#### What is needed:
Could each record be restated word for word?

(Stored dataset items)
◇ ◇ ◇ ◇ ◇

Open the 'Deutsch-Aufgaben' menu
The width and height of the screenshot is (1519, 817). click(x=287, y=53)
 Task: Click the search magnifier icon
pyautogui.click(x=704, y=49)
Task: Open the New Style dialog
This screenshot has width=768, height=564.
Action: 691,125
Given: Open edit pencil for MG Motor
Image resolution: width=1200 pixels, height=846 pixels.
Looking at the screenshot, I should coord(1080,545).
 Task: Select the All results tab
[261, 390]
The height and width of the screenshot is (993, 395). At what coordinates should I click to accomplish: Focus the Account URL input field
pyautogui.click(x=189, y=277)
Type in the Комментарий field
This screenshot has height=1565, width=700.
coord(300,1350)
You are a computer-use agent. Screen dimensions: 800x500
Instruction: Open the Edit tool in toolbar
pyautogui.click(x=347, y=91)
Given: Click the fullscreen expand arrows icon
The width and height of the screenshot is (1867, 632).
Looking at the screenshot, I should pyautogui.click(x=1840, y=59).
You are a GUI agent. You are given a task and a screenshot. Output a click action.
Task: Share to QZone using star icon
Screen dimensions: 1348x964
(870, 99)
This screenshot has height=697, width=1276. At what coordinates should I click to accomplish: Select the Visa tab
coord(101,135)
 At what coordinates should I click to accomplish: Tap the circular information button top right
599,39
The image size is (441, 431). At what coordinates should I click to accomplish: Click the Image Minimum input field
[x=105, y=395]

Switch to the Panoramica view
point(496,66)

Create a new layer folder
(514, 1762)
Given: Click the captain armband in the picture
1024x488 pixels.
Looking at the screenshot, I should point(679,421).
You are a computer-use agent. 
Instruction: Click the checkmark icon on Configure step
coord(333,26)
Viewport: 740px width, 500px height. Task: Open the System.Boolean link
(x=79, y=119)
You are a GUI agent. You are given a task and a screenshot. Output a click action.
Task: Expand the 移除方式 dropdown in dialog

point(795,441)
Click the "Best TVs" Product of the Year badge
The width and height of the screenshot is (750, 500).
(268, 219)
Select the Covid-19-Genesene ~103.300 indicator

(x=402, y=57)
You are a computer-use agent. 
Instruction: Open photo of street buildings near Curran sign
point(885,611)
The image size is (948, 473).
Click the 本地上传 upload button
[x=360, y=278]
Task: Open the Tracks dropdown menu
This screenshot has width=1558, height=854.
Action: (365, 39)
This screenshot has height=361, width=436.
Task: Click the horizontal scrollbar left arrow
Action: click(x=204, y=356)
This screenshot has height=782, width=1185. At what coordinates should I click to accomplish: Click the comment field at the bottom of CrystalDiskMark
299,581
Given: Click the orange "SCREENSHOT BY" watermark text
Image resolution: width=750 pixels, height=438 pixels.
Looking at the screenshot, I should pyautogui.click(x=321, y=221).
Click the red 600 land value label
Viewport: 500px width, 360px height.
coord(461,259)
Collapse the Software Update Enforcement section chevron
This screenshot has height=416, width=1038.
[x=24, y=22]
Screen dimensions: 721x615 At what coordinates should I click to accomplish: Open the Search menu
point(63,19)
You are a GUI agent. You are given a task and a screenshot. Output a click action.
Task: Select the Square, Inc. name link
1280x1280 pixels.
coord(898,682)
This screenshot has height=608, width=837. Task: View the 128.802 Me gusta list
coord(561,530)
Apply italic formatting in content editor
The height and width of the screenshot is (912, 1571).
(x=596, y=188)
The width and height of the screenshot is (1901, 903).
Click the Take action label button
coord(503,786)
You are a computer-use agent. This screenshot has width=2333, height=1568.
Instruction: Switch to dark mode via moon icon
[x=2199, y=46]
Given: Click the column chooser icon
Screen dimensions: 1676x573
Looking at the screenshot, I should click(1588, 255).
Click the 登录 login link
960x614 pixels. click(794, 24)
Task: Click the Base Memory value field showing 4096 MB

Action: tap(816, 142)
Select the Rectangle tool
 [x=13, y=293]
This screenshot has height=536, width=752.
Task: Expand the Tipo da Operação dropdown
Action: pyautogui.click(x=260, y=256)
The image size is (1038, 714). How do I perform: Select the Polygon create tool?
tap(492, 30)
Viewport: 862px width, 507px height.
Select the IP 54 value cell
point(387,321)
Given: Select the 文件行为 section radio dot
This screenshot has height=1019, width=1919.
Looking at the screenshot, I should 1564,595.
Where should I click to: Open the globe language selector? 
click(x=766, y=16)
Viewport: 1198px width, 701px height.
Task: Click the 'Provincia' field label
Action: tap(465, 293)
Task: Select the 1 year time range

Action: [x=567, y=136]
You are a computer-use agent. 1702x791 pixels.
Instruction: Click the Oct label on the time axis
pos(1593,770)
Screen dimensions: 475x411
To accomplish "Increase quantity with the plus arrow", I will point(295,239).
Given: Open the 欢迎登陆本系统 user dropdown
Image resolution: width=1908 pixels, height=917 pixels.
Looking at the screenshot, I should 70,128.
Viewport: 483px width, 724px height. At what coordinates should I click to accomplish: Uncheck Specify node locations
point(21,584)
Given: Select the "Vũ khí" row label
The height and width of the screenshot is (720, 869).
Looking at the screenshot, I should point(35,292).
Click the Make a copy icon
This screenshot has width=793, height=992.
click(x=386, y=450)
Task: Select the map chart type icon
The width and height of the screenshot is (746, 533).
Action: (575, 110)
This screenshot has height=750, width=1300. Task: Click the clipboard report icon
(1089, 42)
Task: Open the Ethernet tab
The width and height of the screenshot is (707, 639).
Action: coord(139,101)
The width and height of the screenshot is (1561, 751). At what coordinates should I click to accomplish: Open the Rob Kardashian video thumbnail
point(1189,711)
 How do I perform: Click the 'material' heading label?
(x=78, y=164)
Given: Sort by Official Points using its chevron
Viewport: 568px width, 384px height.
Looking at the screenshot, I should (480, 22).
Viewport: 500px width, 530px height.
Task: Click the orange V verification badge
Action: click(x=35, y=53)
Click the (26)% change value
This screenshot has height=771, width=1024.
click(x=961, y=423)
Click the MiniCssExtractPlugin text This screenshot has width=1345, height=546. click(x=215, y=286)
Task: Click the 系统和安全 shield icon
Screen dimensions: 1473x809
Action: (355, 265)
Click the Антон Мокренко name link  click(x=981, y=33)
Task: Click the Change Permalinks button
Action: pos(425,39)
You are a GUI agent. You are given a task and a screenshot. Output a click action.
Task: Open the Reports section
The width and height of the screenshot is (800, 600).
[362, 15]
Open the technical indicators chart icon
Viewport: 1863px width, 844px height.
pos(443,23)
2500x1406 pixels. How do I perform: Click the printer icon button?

◇ ◇ ◇ ◇ ◇

#### Exercise solution:
Open the 'Deutsch-Aufgaben' menu
The width and height of the screenshot is (1519, 817). click(x=287, y=53)
 Task: Click the search magnifier icon
pyautogui.click(x=704, y=49)
Task: Open the New Style dialog
This screenshot has width=768, height=564.
Action: 691,125
Given: Open edit pencil for MG Motor
Image resolution: width=1200 pixels, height=846 pixels.
Looking at the screenshot, I should coord(1080,545).
 Task: Select the All results tab
[261, 390]
The height and width of the screenshot is (993, 395). At what coordinates should I click to accomplish: Focus the Account URL input field
pyautogui.click(x=189, y=277)
Type in the Комментарий field
This screenshot has height=1565, width=700.
coord(300,1350)
You are a computer-use agent. Screen dimensions: 800x500
Instruction: Open the Edit tool in toolbar
pyautogui.click(x=347, y=91)
Given: Click the fullscreen expand arrows icon
The width and height of the screenshot is (1867, 632).
Looking at the screenshot, I should pyautogui.click(x=1840, y=59).
You are a GUI agent. You are given a task and a screenshot. Output a click action.
Task: Share to QZone using star icon
Screen dimensions: 1348x964
(870, 99)
This screenshot has height=697, width=1276. At what coordinates should I click to accomplish: Select the Visa tab
coord(101,135)
 At what coordinates should I click to accomplish: Tap the circular information button top right
599,39
The image size is (441, 431). At what coordinates should I click to accomplish: Click the Image Minimum input field
[x=105, y=395]

Switch to the Panoramica view
point(496,66)

Create a new layer folder
(514, 1762)
Given: Click the captain armband in the picture
1024x488 pixels.
Looking at the screenshot, I should point(679,421).
You are a computer-use agent. 
Instruction: Click the checkmark icon on Configure step
coord(333,26)
Viewport: 740px width, 500px height. Task: Open the System.Boolean link
(x=79, y=119)
You are a GUI agent. You are given a task and a screenshot. Output a click action.
Task: Expand the 移除方式 dropdown in dialog

point(795,441)
Click the "Best TVs" Product of the Year badge
The width and height of the screenshot is (750, 500).
(268, 219)
Select the Covid-19-Genesene ~103.300 indicator

(x=402, y=57)
You are a computer-use agent. 
Instruction: Open photo of street buildings near Curran sign
point(885,611)
The image size is (948, 473).
Click the 本地上传 upload button
[x=360, y=278]
Task: Open the Tracks dropdown menu
This screenshot has width=1558, height=854.
Action: (365, 39)
This screenshot has height=361, width=436.
Task: Click the horizontal scrollbar left arrow
Action: click(x=204, y=356)
This screenshot has height=782, width=1185. At what coordinates should I click to accomplish: Click the comment field at the bottom of CrystalDiskMark
299,581
Given: Click the orange "SCREENSHOT BY" watermark text
Image resolution: width=750 pixels, height=438 pixels.
Looking at the screenshot, I should pyautogui.click(x=321, y=221).
Click the red 600 land value label
Viewport: 500px width, 360px height.
coord(461,259)
Collapse the Software Update Enforcement section chevron
This screenshot has height=416, width=1038.
[x=24, y=22]
Screen dimensions: 721x615 At what coordinates should I click to accomplish: Open the Search menu
point(63,19)
You are a GUI agent. You are given a task and a screenshot. Output a click action.
Task: Select the Square, Inc. name link
1280x1280 pixels.
coord(898,682)
This screenshot has height=608, width=837. Task: View the 128.802 Me gusta list
coord(561,530)
Apply italic formatting in content editor
The height and width of the screenshot is (912, 1571).
(x=596, y=188)
The width and height of the screenshot is (1901, 903).
Click the Take action label button
coord(503,786)
You are a computer-use agent. This screenshot has width=2333, height=1568.
Instruction: Switch to dark mode via moon icon
[x=2199, y=46]
Given: Click the column chooser icon
Screen dimensions: 1676x573
Looking at the screenshot, I should click(1588, 255).
Click the 登录 login link
960x614 pixels. click(794, 24)
Task: Click the Base Memory value field showing 4096 MB

Action: tap(816, 142)
Select the Rectangle tool
 [x=13, y=293]
This screenshot has height=536, width=752.
Task: Expand the Tipo da Operação dropdown
Action: pyautogui.click(x=260, y=256)
The image size is (1038, 714). How do I perform: Select the Polygon create tool?
tap(492, 30)
Viewport: 862px width, 507px height.
Select the IP 54 value cell
point(387,321)
Given: Select the 文件行为 section radio dot
This screenshot has height=1019, width=1919.
Looking at the screenshot, I should 1564,595.
Where should I click to: Open the globe language selector? 
click(x=766, y=16)
Viewport: 1198px width, 701px height.
Task: Click the 'Provincia' field label
Action: tap(465, 293)
Task: Select the 1 year time range

Action: [x=567, y=136]
You are a computer-use agent. 1702x791 pixels.
Instruction: Click the Oct label on the time axis
pos(1593,770)
Screen dimensions: 475x411
To accomplish "Increase quantity with the plus arrow", I will point(295,239).
Given: Open the 欢迎登陆本系统 user dropdown
Image resolution: width=1908 pixels, height=917 pixels.
Looking at the screenshot, I should 70,128.
Viewport: 483px width, 724px height. At what coordinates should I click to accomplish: Uncheck Specify node locations
point(21,584)
Given: Select the "Vũ khí" row label
The height and width of the screenshot is (720, 869).
Looking at the screenshot, I should point(35,292).
Click the Make a copy icon
This screenshot has width=793, height=992.
click(x=386, y=450)
Task: Select the map chart type icon
The width and height of the screenshot is (746, 533).
Action: (575, 110)
This screenshot has height=750, width=1300. Task: Click the clipboard report icon
(1089, 42)
Task: Open the Ethernet tab
The width and height of the screenshot is (707, 639).
Action: coord(139,101)
The width and height of the screenshot is (1561, 751). At what coordinates should I click to accomplish: Open the Rob Kardashian video thumbnail
point(1189,711)
 How do I perform: Click the 'material' heading label?
(x=78, y=164)
Given: Sort by Official Points using its chevron
Viewport: 568px width, 384px height.
Looking at the screenshot, I should (480, 22).
Viewport: 500px width, 530px height.
Task: Click the orange V verification badge
Action: click(x=35, y=53)
Click the (26)% change value
This screenshot has height=771, width=1024.
click(x=961, y=423)
Click the MiniCssExtractPlugin text This screenshot has width=1345, height=546. click(x=215, y=286)
Task: Click the 系统和安全 shield icon
Screen dimensions: 1473x809
Action: (355, 265)
Click the Антон Мокренко name link  click(x=981, y=33)
Task: Click the Change Permalinks button
Action: pos(425,39)
You are a GUI agent. You are given a task and a screenshot. Output a click action.
Task: Open the Reports section
The width and height of the screenshot is (800, 600).
[362, 15]
Open the technical indicators chart icon
Viewport: 1863px width, 844px height.
pos(443,23)
2500x1406 pixels. How do I perform: Click the printer icon button?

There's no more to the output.